Having thus found his place in literature, he began also to be rich in friends, and his life was devoted every moment to thought and affection. The time that he passed at the desk of the India House was time in which he did not live; or perhaps, while he autographed the mercantile books, there was a higher half-conscious life of the fancy which lightly flitted round and round the steady course of his pen. He thus exults, after his emancipation from his clerkship upon a pension:—"I came home FOREVER on Tuesday in last week. The incomprehensibleness of my condition overwhelmed me. It was like passing from life into eternity. Every year to be as long as three; that is, to have three times as much time that is real time—time that is my own—in it. I wandered about thinking I was happy, but feeling I was not. But the tumultuousness is passing off, and I begin to understand the nature of the gift." For this one-third of his waking time, to have and to hold unhampered by any dependence, he had most willingly consigned the rest to drudgery.
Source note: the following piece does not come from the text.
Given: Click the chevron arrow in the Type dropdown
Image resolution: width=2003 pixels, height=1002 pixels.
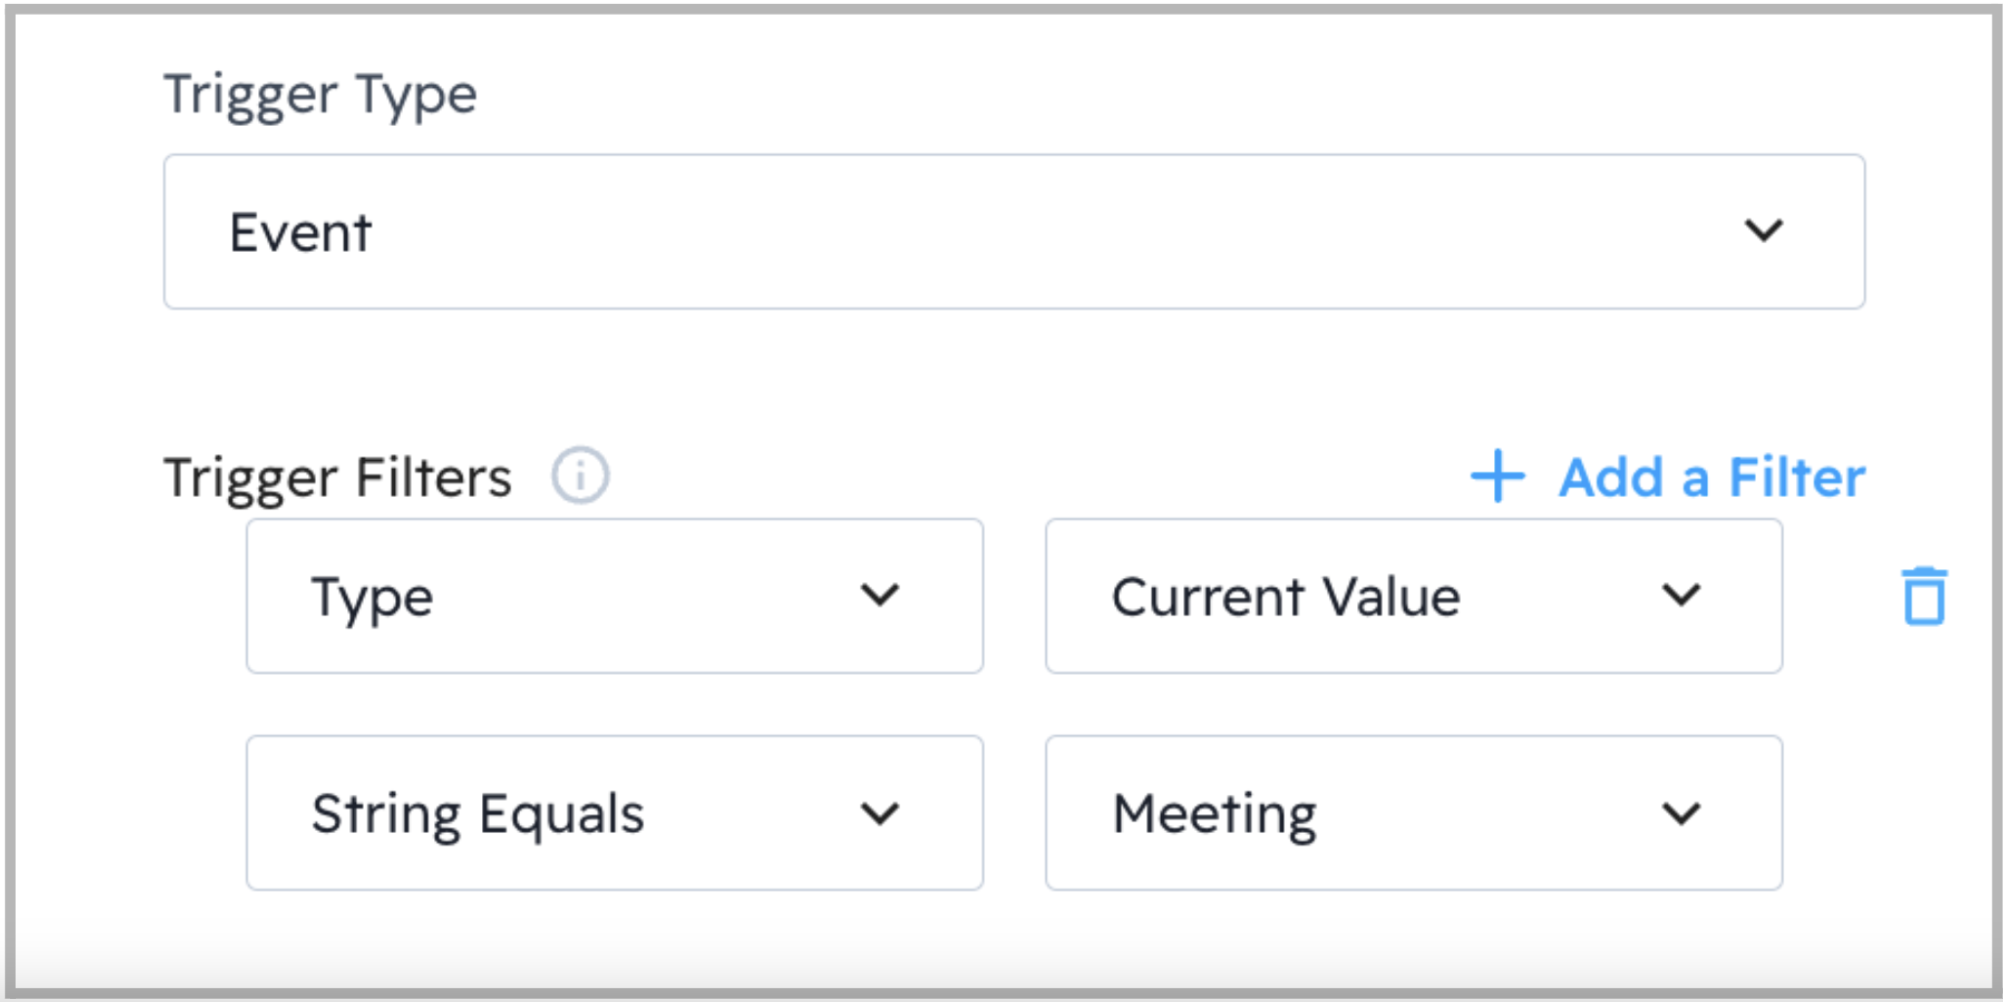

The value which he set upon it appears from the following answer which he made to Bernard Barton, who thought of abandoning his place in a bank and of relying upon literary labor for support:—"Throw yourself on the world without any rational plan of support beyond what the chance employ of booksellers would afford you! Throw yourself, rather, my dear Sir, from the steep Tarpeian rock, slap-dash, headlong, upon iron spikes. If you have but five consolatory minutes between the desk and the bed, make much of them, and live a century in them, rather than turn slave to the booksellers. Hitherto you have been at arm's length from them,—come not within their grasp. I have known many authors want for bread,—some repining, others enjoying the blessed security of a counting-house, all agreeing that they would rather have been tailors, weavers,—what not?—rather than the things they were. I have known some starved, some go mad, one dear friend literally dying in a madhouse. Oh! you know not—may you never know!—the miseries of subsisting by authorship." Thus he esteemed of priceless worth honestly-earned independent time for the pursuits that were dearest to him.